Capital Rx’s achievement comes at a time when other healthcare stakeholders—health insurance plans, self-insured employers and even government officials—demand that PBMs become more transparent and accountable.

Last month, at a tense meeting of the Senate Commerce Committee looking into complaints that PBMs steer patients toward pharmacies that they own, Sen. Jon Tester, D-Montana, said that “I don’t know why the hell they even exist. There is no transparency in PBMs. When you combine that with anti-competitive tactics, this is a recipe where the only people who win in healthcare costs are PBMs.”

Loiacono said he understands the anger, noting that in the 1990s, PBMs charged only a flat administrative fee.

“It was a brilliant marketing ploy,” said Loiacono. “And the country ate it up. Employer groups said, ‘Wait. There’s just an administration fee? Oh, this is amazing.’ But we know nothing is truly free in life.”

PBMs, he said, began to take a little from the gap between the wholesale and retail price of the medications. “No one knew what a little bit in between was because a traditional PBM contract is 50 to 200 pages long and there are no drug prices. How would you ever know what the real prices are? How much they keep?”

Things got worse with the introduction of mail-order pharmacy, Loiacono said.

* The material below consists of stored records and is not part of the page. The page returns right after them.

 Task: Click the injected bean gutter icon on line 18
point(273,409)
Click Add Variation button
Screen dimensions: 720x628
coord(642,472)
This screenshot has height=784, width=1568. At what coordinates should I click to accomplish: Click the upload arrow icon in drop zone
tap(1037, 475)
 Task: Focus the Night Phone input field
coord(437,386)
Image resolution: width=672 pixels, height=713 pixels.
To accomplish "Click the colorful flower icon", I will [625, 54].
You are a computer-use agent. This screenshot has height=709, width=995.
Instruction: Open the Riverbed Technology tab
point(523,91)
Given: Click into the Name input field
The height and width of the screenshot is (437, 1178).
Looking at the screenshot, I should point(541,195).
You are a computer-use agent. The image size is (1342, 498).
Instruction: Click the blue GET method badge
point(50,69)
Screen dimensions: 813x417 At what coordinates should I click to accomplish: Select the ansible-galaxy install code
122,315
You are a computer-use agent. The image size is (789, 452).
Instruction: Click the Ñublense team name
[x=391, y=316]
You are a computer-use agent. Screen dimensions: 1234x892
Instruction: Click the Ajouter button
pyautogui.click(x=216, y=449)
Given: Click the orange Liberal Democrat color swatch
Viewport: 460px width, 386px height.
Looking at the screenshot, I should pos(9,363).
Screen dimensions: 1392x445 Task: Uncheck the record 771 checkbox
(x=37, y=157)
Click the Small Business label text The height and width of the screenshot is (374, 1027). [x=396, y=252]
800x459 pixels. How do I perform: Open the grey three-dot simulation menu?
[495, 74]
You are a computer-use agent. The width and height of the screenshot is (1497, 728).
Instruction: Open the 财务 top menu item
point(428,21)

“Then they could say, ‘Hey, nobody has any way to understand how much I’m making, because I am the pharmacy now,’” said Loiacono. “And then it was with rebates and coupons, and it just never ended. They just continued to figure out ways that they could expand the spread pricing model. This is why people say PBMs are broken.”

Twenty-five years ago, the average cost for a prescription was $18, said Loiacono. “The total billables for the pharmaceutical industry in the domestic U.S. was probably around $120 billion in 2000. Today, it sits at around $600 billion. We didn’t increase our population by 500%. Now, it’s just been runaway costs.”

The boogeyman of the moment in healthcare changes, and pharmacy benefit managers are now the ones under the microscope. Loiacono said what steers that focus is where the dollars go.

“And the fastest growing segment of healthcare for the last decade or more has been prescriptions," he said.